In AP window, there is a hole between two great vessels of the heart, one is known as ascending aorta (that carries pure blood to the whole body) and another is pulmonary artery (which carries impure blood to the lungs).

Due to this hole, there is shunting of blood from aorta to pulmonary artery with high pressure that can lead to overflow of blood to the lungs & can leads to signs and symptoms of heart failure as well as of pulmonary hypertension.

AP window can be an isolated anomaly or it can be associated with other form of heart defects at birth which can be either coarctation of the aorta, interrupted aortic arch, ventricular septal defect, tetralogy of fallot or atrial septal defect etc.

Types of AP window

            There are 4 types of AP window.

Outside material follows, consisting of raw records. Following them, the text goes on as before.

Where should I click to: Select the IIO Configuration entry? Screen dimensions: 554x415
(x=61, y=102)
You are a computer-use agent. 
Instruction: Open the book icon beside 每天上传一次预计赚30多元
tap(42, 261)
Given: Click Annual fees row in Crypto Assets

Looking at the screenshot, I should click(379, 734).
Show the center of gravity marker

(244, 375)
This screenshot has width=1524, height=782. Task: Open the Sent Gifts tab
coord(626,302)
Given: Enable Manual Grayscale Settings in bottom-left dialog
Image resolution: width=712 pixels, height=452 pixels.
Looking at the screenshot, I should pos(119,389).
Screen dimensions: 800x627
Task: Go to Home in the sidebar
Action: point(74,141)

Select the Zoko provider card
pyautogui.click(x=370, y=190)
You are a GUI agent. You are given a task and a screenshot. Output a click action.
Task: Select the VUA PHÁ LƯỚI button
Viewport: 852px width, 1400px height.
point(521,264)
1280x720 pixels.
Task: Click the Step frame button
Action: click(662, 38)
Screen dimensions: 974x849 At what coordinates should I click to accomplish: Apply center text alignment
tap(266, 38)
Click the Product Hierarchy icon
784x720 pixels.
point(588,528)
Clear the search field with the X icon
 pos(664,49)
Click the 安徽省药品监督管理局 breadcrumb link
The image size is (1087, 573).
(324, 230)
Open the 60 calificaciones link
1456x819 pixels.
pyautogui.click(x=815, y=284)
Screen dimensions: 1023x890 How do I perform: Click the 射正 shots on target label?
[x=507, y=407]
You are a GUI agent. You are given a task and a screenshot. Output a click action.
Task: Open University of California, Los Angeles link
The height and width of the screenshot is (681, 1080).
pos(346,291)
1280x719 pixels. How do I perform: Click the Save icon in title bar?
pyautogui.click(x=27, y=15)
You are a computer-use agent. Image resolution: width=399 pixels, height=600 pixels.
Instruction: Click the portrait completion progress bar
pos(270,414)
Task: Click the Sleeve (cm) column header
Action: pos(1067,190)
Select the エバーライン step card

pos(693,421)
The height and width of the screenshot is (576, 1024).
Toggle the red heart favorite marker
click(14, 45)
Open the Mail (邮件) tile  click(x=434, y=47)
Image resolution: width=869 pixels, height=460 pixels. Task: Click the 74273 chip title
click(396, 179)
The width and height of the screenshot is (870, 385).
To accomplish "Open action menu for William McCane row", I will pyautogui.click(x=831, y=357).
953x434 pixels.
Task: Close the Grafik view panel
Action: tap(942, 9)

Most common type is Type 1 and is most commonly amenable for transcatheter closure of AP window. Type 3 is associated with other cardiac defects.

Symptoms due to AP window

Symptoms due to AP window depend mainly on size of defect as well as weight and age of the child.

If size of AP window or hole is large and is an isolated lesion, then it can leads to heart failure and child presents with difficulty in breathing, excess sweating during feeding, poor weight gain, suck-rest-suck cycle, pneumonia like situation, frequent hospital admissions, etc. Symptoms are generally presented in first 1-2 months of age.

With small AP window, child is generally not having symptoms but detected on routing examination by a pediatrician by hearing murmur of AP window in children.

In moderate size of AP window, symptoms are generally same as mentioned in large PDA but in less intensity.

If moderate to large sized AP window is not treated on time then it can results in an irreversible state and can leads to bluish discolouration of lips and fingers (cyanosis) along with shortness of breath, known as Eisenmenger Complex.